Transition metal carbide field emitters for field-emitter array devices and high current applications

Abstract

We report on the use of transition metal carbides, primarily zirconium carbide, for field emission cathodes. This work encompasses three areas first, the use of carbide films as overcoatings on molybdenum field-emitter cathodes, second, the deposition of thick carbide films to form field-emitter cones directly in field-emitter arrays, and third, the use of single emitters formed from macroscopoic, single crystal carbide for use at high currents and in adverse vacuum conditions. Recent work with ZrC film overcoatings on Mo field emitters has focused on the processing steps required to obtain stable, low work function surfaces. Clean substrates are found to be essential. Emission degradation sometimes noted after exposure to air has been successfully reversed through operation in 10−5 Torr pressure of hydrogen. The most promising results applicable for use with arrays have been achieved with the direct deposition of zirconium carbide cones in blank field-emitter arrays.

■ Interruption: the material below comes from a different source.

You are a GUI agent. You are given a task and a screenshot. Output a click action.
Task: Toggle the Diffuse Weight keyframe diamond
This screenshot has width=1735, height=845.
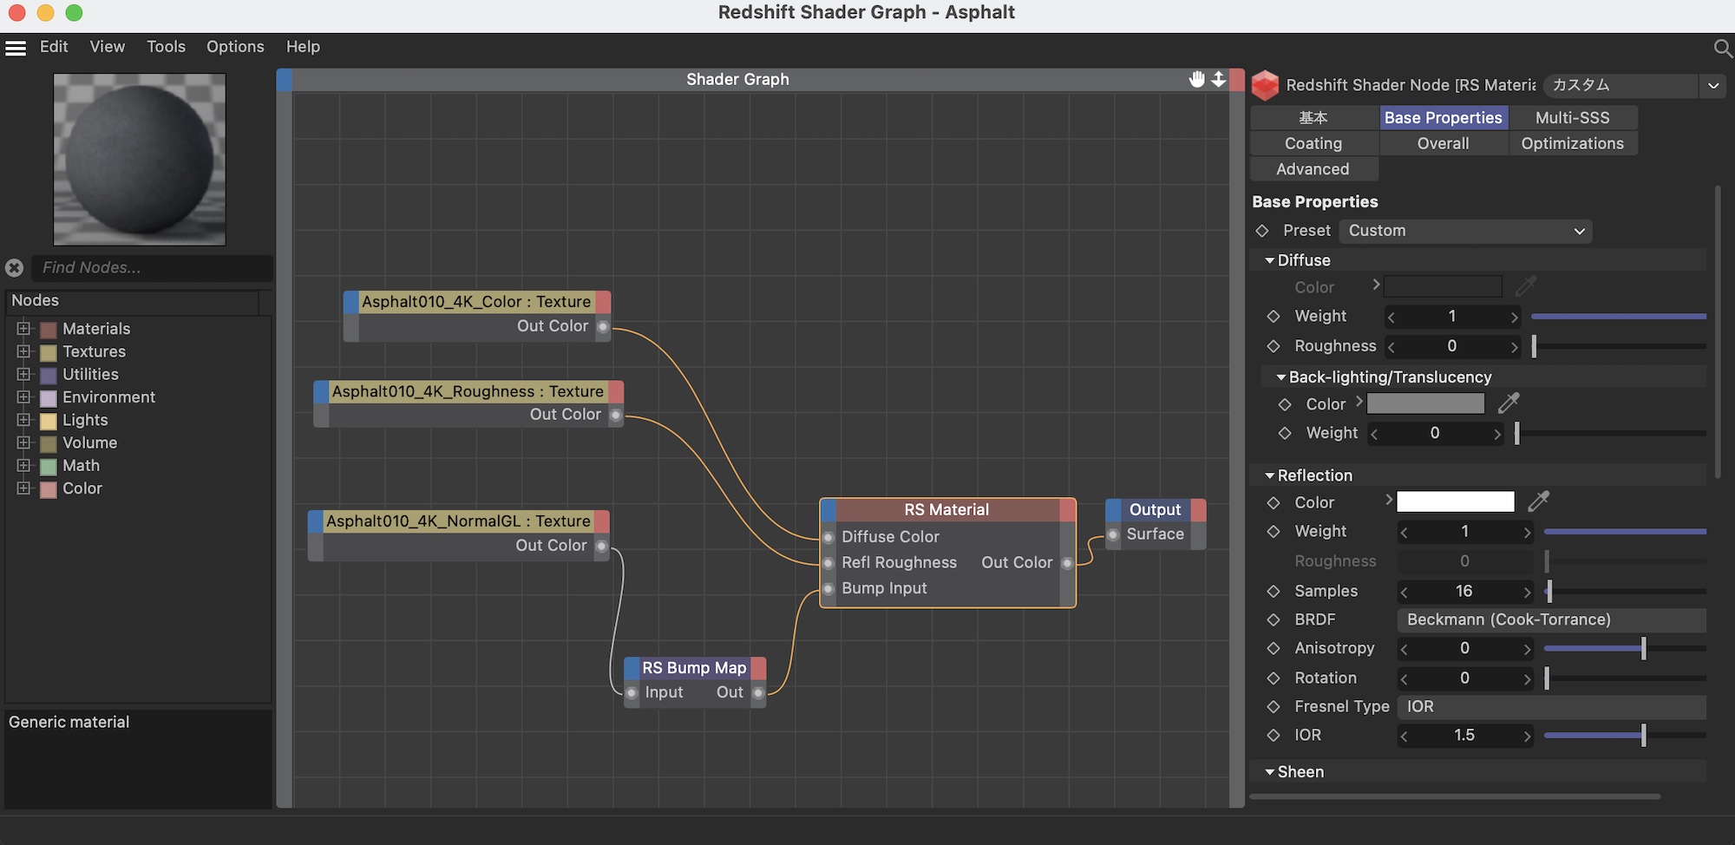tap(1273, 317)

Thick films were deposited by physical vapor deposition from refined, crystalline carbide sources. Operation of single and multitip arrays has resulted in high currents (>1 μA) per tip and relatively low turn-on voltages given the gate geometry. These improvements are primarily attributed to the lower work function associated with these carbide materials. We also report on the use of etched transition metal carbides as single emitters for applications including high-current, small-spot sources for accelerators and free electron lasers, and cold cathodes for operation in poor vacuum environments. Stable, single emitter currents in the mA range have been demonstrated. A brief discussion is given regarding the ability to extract information from I(V) data using the Fowler–Nordheim equation and log(I/V2) vs 1/V plots. From this we propose a method to determine if nanoprotrusions account for a large fraction of the emission current measured.